Attualità

Servizi di controllo del territorio dei Carabinieri di Alba Adriatica

Amministratore16 settembre 2026 alle 12:56

I Carabinieri della Compagnia di Alba Adriatica hanno intensificato i servizi di controllo del territorio implementando i consueti e ininterrotti dispositivi rappresentati dal radiomobile e dalle pattuglie delle stazioni. Nel corso delle attività sono stati controllati 2 soggetti forestieri, gravati da precedenti per reati contro il patrimonio che stazionavano in una zona residenziale di Alba Adriatica. A carico degli stessi che non avevano un giustificato motivo per trovarsi in quei luoghi saranno avviate le procedure tendenti all’allontanamento da Alba Adriatica. Sono stati inoltre vigilati i luoghi di aggregazione giovanile, le fermate dei bus, gli spazi esterni delle stazioni ferroviarie e i locali pubblici nel corso dei quali sono stati identificate oltre 100 persone. Durante i controlli sulla circolazione stradale due automobilisti sono stati trovati con un tasso alcolemico superiore al consentito e pertanto privati della patente di guida. Inoltre:

A Tortoreto i carabinieri del locale comando stazione hanno dato esecuzione a provvedimento di revoca di decreto di sospensione di ordine di esecuzione per la carcerazione e ripristino dell'ordine medesimo, emesso dal Tribunale per i minorenni de l'Aquila a carico di un giovane del posto che adesso ha raggiunto la maggiore età. Il prevenuto, condannato per furto, commesso nel 2022 a Giulianova dovrà espiare pena detentiva di mesi 3 (tre) di reclusione. L’arrestato, espletate le formalità rito è stato tradotto presso il luogo di detenzione.

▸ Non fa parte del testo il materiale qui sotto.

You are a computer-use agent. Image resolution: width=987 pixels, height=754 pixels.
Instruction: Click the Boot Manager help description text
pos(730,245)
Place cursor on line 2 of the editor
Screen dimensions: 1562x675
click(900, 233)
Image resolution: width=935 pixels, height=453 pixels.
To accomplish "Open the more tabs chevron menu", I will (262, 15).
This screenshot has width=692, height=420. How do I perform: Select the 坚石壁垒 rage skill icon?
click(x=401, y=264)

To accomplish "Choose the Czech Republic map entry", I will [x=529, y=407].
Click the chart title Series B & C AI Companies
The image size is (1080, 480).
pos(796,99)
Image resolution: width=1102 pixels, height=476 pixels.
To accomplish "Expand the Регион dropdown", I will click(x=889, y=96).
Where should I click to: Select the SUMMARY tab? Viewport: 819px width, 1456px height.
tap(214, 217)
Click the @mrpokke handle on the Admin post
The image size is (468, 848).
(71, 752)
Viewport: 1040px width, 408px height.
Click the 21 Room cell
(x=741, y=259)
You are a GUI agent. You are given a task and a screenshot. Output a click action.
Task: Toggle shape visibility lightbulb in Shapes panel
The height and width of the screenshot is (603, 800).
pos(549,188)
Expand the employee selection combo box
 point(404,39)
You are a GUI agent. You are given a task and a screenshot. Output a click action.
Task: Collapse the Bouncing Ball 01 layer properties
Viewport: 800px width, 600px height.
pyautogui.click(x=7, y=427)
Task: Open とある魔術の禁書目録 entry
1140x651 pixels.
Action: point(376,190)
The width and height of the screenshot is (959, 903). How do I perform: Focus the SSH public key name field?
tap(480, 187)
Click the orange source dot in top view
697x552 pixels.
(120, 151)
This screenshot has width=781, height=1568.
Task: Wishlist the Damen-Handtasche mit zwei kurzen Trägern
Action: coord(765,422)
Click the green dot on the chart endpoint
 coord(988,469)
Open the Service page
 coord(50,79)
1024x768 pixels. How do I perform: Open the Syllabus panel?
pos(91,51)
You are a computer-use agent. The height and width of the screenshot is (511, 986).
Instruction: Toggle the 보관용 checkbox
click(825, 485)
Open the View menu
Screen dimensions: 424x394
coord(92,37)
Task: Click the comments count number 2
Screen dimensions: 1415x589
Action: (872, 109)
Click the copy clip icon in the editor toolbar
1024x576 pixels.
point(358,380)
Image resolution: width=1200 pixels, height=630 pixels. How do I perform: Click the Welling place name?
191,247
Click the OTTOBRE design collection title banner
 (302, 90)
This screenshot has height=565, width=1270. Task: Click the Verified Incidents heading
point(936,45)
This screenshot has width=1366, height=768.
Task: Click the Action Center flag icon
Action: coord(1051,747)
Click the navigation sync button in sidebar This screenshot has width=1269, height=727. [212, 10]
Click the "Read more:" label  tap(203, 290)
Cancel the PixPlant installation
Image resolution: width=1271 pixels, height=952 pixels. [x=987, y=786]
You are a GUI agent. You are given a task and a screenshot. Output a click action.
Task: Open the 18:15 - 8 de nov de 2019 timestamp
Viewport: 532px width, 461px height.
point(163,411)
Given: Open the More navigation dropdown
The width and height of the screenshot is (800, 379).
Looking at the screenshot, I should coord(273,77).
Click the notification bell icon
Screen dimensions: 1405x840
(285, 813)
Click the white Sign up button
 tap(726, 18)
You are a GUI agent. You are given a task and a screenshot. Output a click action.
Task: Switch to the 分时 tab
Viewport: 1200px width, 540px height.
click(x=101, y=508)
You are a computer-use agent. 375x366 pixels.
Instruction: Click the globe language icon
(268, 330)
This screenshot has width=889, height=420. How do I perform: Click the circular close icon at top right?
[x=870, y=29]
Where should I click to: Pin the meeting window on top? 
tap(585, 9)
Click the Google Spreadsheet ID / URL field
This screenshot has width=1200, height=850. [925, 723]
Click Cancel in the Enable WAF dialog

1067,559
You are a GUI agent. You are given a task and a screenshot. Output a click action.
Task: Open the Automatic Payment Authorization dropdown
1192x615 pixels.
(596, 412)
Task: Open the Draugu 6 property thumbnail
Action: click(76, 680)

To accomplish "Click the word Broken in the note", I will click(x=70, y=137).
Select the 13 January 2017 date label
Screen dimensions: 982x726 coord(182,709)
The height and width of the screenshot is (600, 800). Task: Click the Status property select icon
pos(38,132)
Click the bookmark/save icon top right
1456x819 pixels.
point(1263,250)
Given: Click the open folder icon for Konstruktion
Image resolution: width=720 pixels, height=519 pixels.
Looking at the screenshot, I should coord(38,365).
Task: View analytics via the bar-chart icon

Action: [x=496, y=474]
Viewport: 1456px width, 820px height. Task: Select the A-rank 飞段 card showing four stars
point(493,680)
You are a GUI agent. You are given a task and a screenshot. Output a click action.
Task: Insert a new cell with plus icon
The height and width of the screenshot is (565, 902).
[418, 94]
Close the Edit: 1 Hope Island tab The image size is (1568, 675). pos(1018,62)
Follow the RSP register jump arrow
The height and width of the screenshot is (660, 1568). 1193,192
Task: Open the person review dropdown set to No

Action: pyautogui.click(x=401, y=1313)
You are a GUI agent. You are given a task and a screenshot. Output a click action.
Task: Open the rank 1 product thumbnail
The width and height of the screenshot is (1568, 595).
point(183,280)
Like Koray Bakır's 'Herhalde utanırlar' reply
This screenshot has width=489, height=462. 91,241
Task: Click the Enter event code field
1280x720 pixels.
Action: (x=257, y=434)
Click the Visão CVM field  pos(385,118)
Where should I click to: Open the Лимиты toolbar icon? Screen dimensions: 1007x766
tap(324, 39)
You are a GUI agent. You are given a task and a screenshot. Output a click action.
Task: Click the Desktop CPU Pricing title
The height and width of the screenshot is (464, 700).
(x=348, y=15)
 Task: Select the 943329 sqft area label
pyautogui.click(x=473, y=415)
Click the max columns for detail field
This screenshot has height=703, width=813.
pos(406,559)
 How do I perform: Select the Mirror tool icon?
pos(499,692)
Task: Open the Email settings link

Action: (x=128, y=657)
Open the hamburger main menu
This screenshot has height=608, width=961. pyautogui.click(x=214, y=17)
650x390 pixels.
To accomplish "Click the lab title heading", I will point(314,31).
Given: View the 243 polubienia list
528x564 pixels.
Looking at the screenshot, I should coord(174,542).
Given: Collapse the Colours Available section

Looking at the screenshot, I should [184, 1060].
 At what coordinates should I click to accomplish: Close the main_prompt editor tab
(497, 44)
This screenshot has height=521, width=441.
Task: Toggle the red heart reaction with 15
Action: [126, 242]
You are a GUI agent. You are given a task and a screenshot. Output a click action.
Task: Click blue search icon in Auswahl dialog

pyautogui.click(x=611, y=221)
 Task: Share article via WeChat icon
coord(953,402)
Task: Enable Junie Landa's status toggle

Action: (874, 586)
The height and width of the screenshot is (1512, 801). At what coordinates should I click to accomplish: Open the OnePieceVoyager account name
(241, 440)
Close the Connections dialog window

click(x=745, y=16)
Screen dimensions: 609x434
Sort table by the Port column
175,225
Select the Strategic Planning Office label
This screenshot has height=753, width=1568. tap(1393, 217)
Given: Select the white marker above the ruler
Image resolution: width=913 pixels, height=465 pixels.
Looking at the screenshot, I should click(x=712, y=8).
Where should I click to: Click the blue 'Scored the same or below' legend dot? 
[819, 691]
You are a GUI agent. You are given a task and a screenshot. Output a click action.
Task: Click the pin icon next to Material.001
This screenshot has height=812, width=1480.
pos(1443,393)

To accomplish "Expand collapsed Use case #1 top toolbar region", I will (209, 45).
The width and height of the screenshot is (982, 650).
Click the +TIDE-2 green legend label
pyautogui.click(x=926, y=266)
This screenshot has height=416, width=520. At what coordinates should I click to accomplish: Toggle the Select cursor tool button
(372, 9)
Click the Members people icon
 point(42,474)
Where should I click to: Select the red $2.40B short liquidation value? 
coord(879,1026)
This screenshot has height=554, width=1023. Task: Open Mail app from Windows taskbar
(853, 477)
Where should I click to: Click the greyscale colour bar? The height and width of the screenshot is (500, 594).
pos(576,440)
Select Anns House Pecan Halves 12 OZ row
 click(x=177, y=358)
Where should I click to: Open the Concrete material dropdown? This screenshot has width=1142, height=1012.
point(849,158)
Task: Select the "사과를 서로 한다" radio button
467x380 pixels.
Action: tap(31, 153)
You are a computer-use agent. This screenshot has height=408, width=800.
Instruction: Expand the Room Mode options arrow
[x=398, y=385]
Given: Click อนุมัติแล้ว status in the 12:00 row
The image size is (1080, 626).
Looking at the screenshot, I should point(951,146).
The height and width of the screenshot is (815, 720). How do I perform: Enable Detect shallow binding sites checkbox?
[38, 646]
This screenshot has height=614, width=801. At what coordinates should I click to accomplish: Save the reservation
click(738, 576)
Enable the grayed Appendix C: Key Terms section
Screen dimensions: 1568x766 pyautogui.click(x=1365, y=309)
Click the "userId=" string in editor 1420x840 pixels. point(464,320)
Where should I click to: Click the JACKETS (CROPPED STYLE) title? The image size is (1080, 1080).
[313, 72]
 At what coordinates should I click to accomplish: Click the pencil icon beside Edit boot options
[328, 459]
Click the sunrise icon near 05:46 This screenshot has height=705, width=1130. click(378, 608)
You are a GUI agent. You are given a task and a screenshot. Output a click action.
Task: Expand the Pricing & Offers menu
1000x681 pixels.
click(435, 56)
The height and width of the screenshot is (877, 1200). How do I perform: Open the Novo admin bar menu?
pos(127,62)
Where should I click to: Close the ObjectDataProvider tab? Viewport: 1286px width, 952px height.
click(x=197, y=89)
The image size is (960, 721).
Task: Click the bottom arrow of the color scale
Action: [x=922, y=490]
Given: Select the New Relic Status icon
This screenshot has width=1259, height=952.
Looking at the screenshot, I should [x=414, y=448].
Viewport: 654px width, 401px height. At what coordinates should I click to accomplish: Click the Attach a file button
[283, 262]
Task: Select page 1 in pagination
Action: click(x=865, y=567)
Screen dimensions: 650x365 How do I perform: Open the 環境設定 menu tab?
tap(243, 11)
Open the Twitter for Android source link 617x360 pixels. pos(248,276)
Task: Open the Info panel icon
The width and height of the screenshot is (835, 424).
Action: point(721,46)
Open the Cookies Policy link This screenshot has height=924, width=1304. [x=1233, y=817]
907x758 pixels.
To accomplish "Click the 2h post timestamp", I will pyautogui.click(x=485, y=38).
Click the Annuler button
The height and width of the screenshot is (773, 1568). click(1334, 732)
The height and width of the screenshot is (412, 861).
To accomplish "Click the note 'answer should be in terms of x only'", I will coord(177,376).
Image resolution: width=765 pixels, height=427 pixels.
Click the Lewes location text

A Martinsicuro i carabinieri della locale stazione, hanno deferito in stato libertà un uomo del posto ritenuto presunto responsabile del reato di atti osceni in luogo pubblico.

Il prevenuto mentre si trovava sul lungomare Europa, alla vista di una donna che praticava jogging, si masturbava interrompendo l’atto solo quando ha notato che la donna lo stava riprendendo con il cellulare. La stessa subito dopo si è rivolta ai carabinieri per denunciare l’accaduto.